Required work | Please repeat, exactly as written, the line containing "Meetings (41, 2281)" and every line after it through the end of the records below, leaving out any pictures.

[Opening Exercise data section]

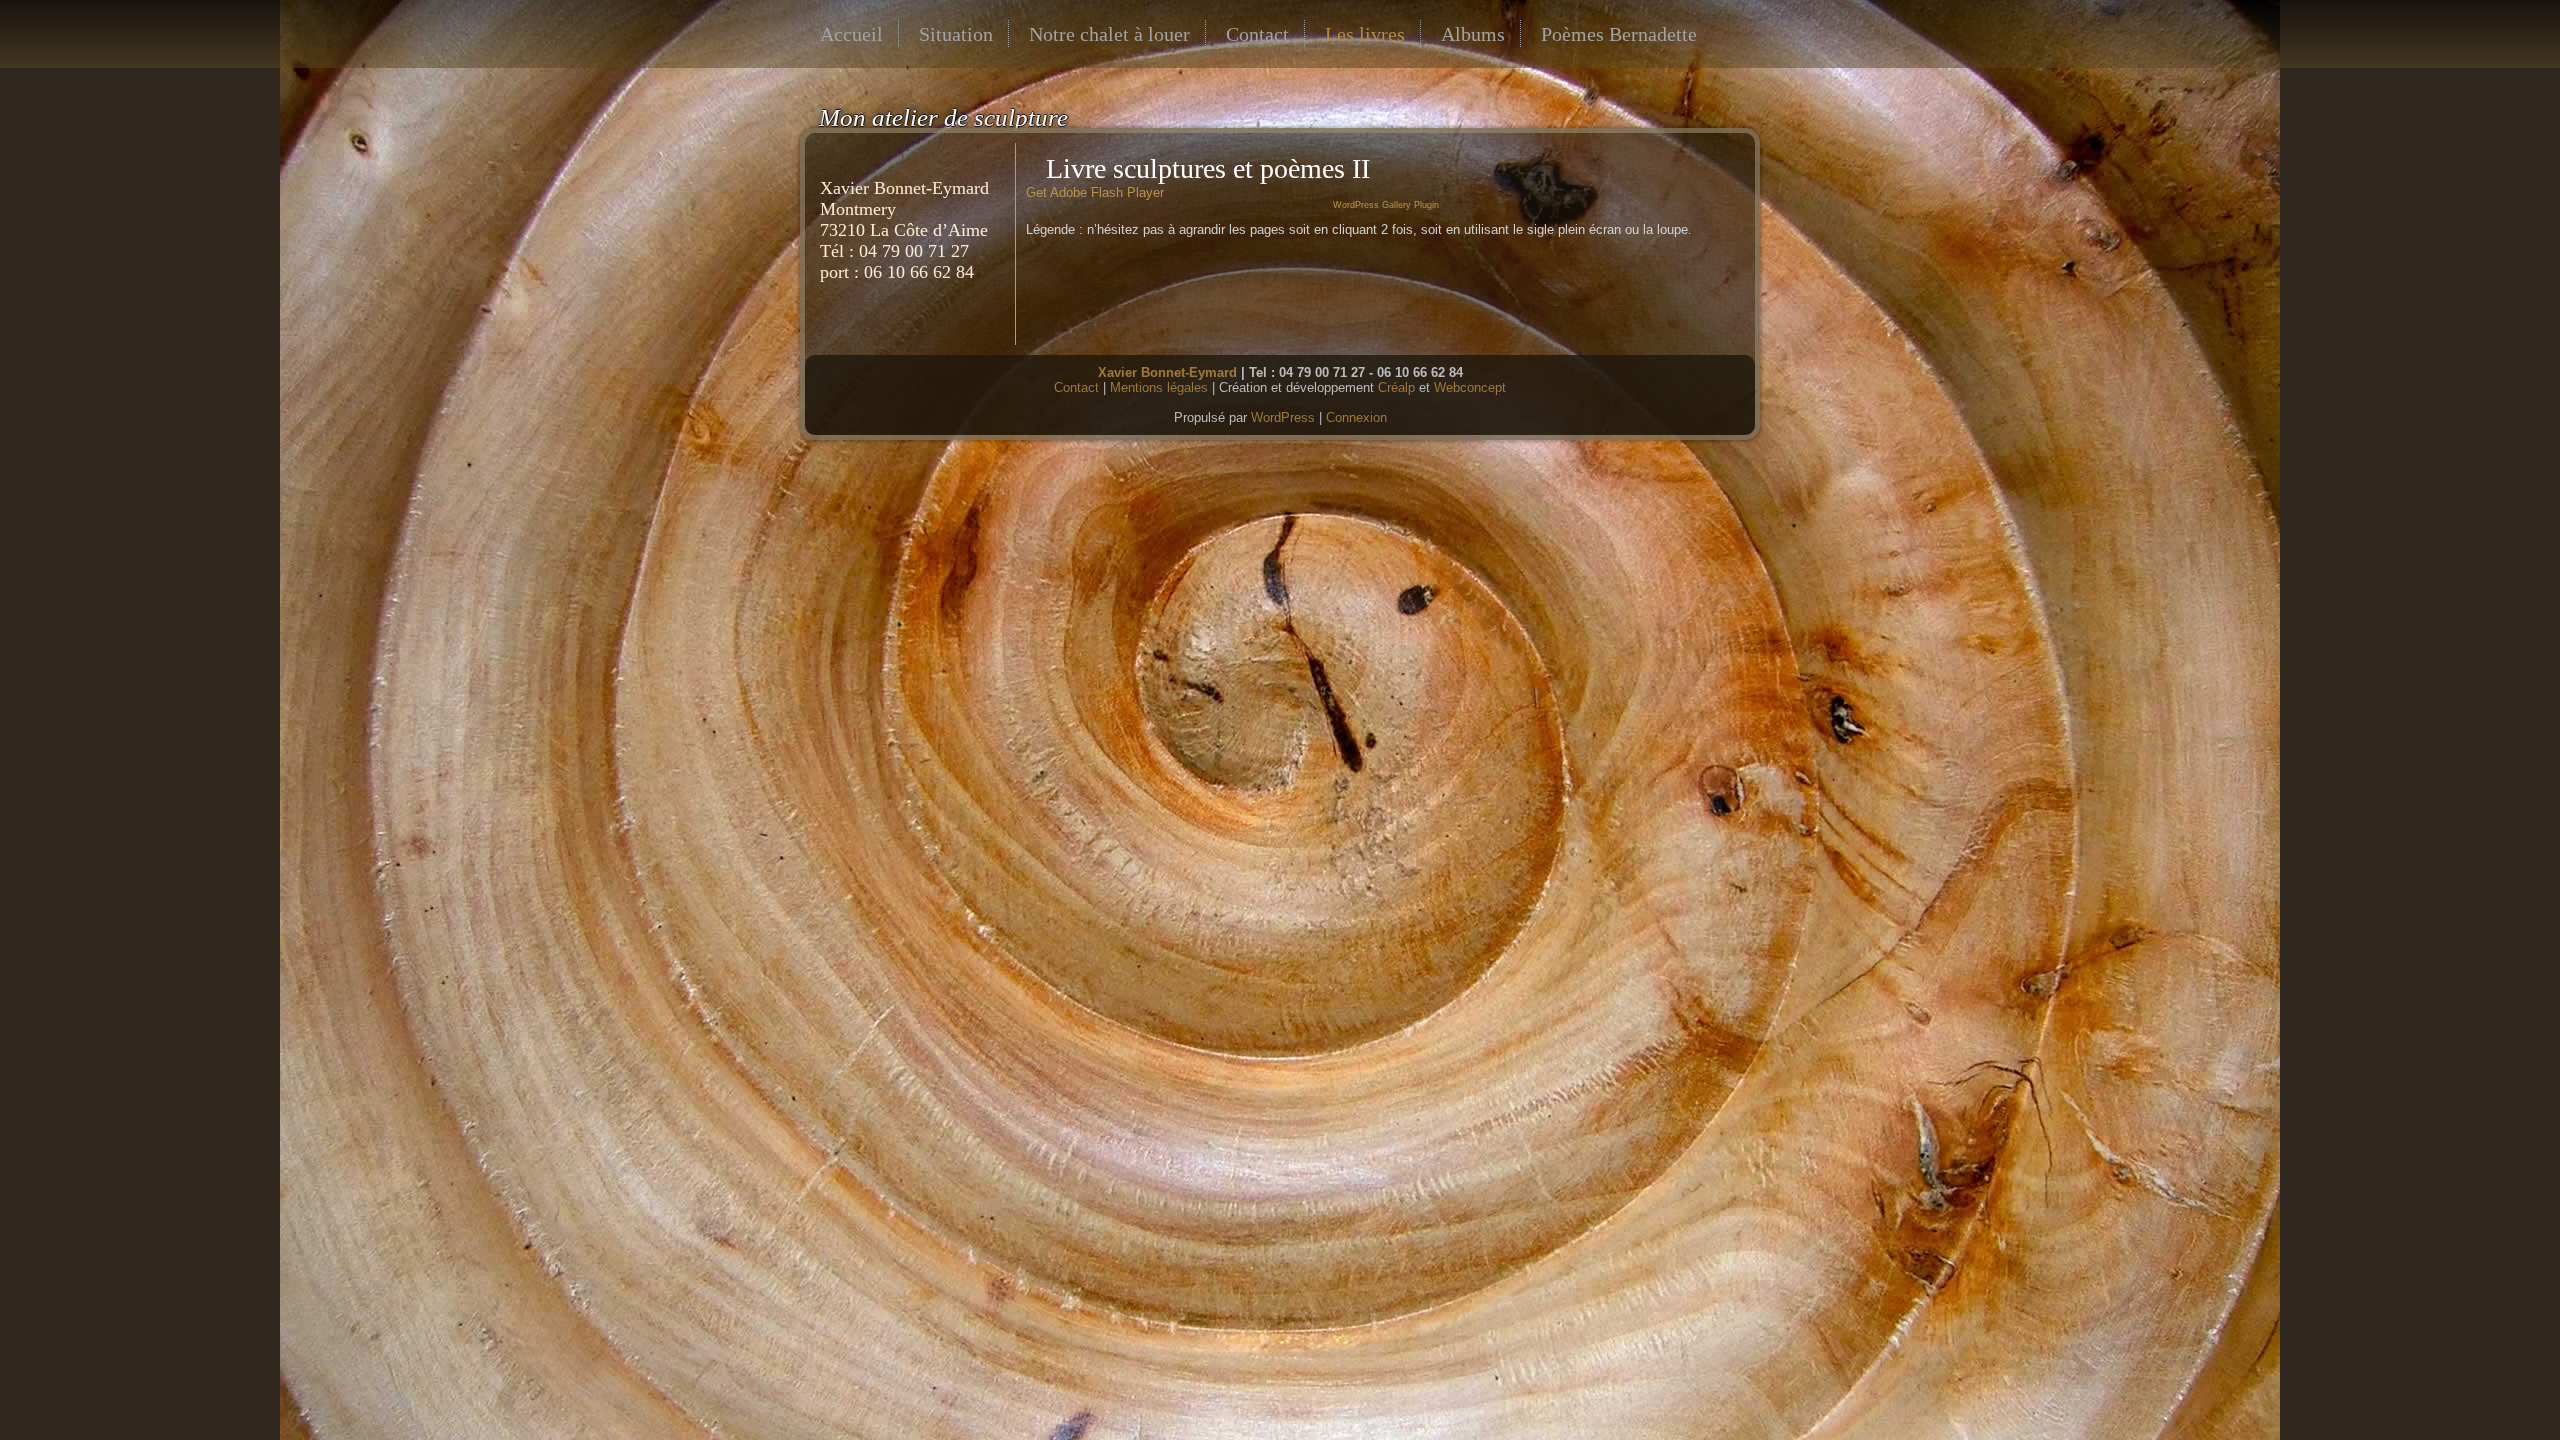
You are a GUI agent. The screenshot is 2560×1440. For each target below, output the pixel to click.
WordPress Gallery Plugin (1386, 205)
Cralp (1396, 387)
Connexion (1356, 417)
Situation (956, 34)
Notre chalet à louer (1109, 34)
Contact (1257, 34)
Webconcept (1470, 387)
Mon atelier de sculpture (943, 117)
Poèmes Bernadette (1619, 34)
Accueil (851, 34)
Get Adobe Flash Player (1095, 192)
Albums (1473, 34)
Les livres (1365, 34)
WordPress (1283, 417)
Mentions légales (1159, 387)
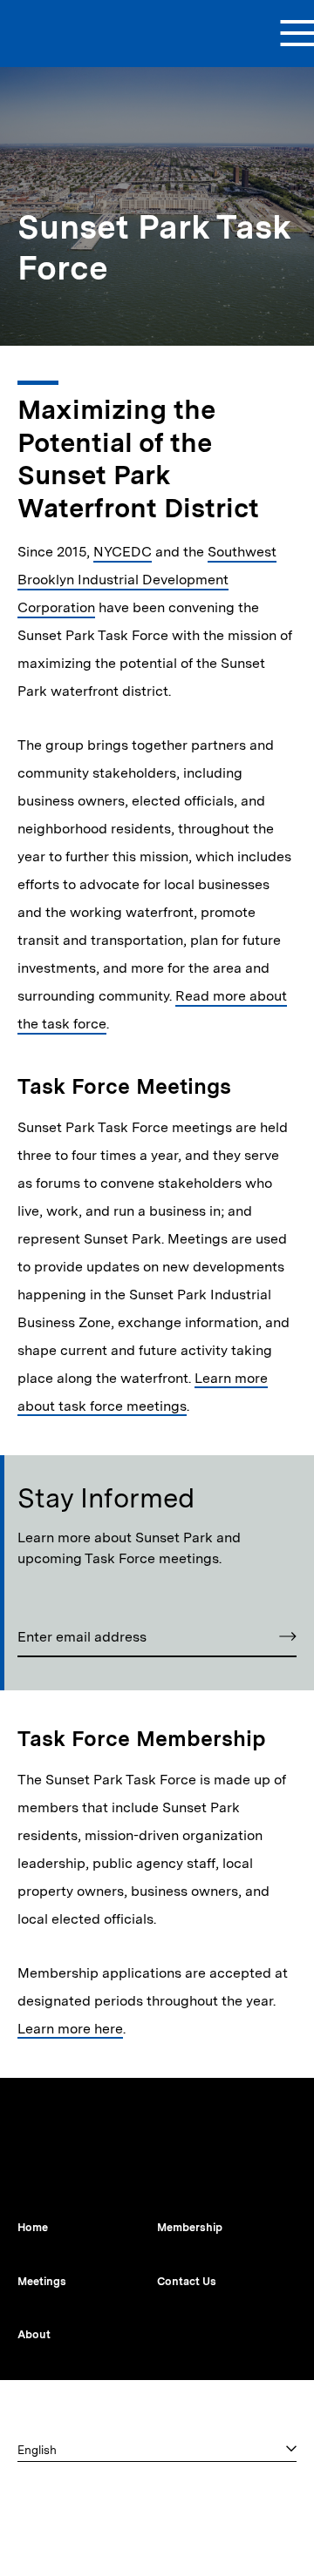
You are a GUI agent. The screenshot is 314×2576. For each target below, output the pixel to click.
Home (32, 2227)
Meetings (41, 2281)
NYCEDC (122, 551)
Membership (189, 2227)
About (34, 2334)
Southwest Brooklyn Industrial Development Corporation (146, 579)
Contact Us (186, 2281)
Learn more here (70, 2028)
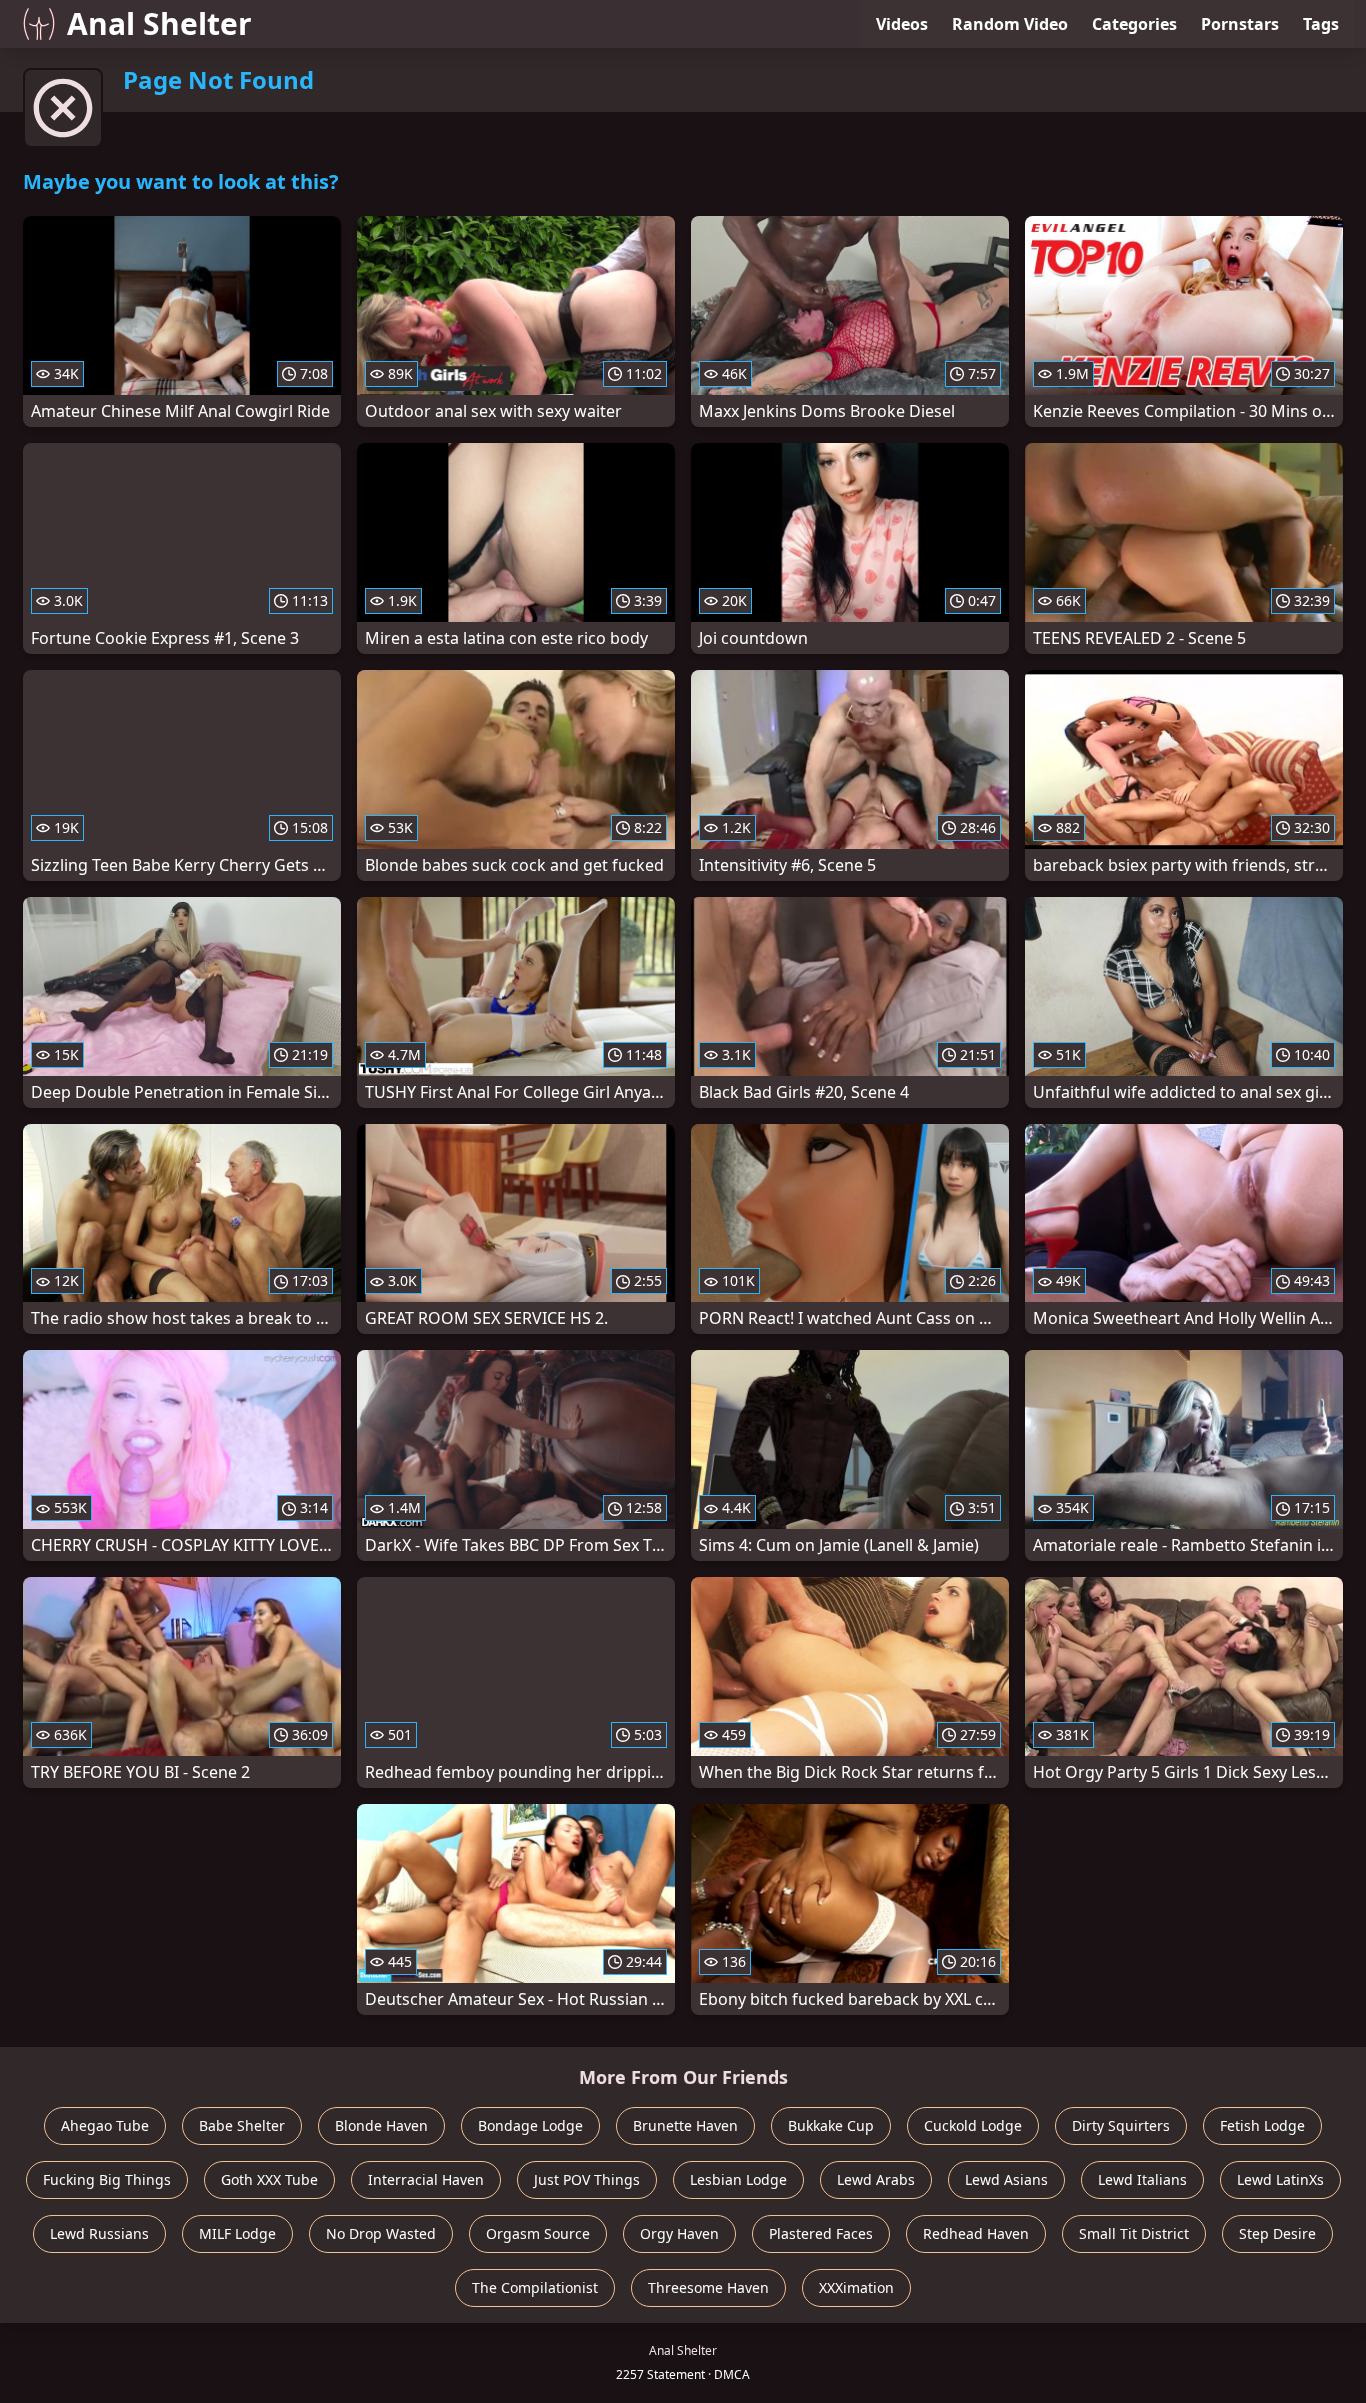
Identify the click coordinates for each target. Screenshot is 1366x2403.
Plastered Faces (821, 2233)
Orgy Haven (679, 2233)
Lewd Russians (99, 2233)
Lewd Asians (1006, 2179)
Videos (902, 24)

[Closing Exercise data section]

The completed task |
Meetings (41, 2281)
NYCEDC (122, 551)
Membership (189, 2227)
About (34, 2334)
Southwest Brooklyn Industrial Development Corporation (146, 579)
Contact Us (186, 2281)
Learn more here (70, 2028)
Identify the click coordinates for each target. Screenshot is 1366x2403.
Plastered Faces (821, 2233)
Orgy Haven (679, 2233)
Lewd Russians (99, 2233)
Lewd Asians (1006, 2179)
Videos (902, 24)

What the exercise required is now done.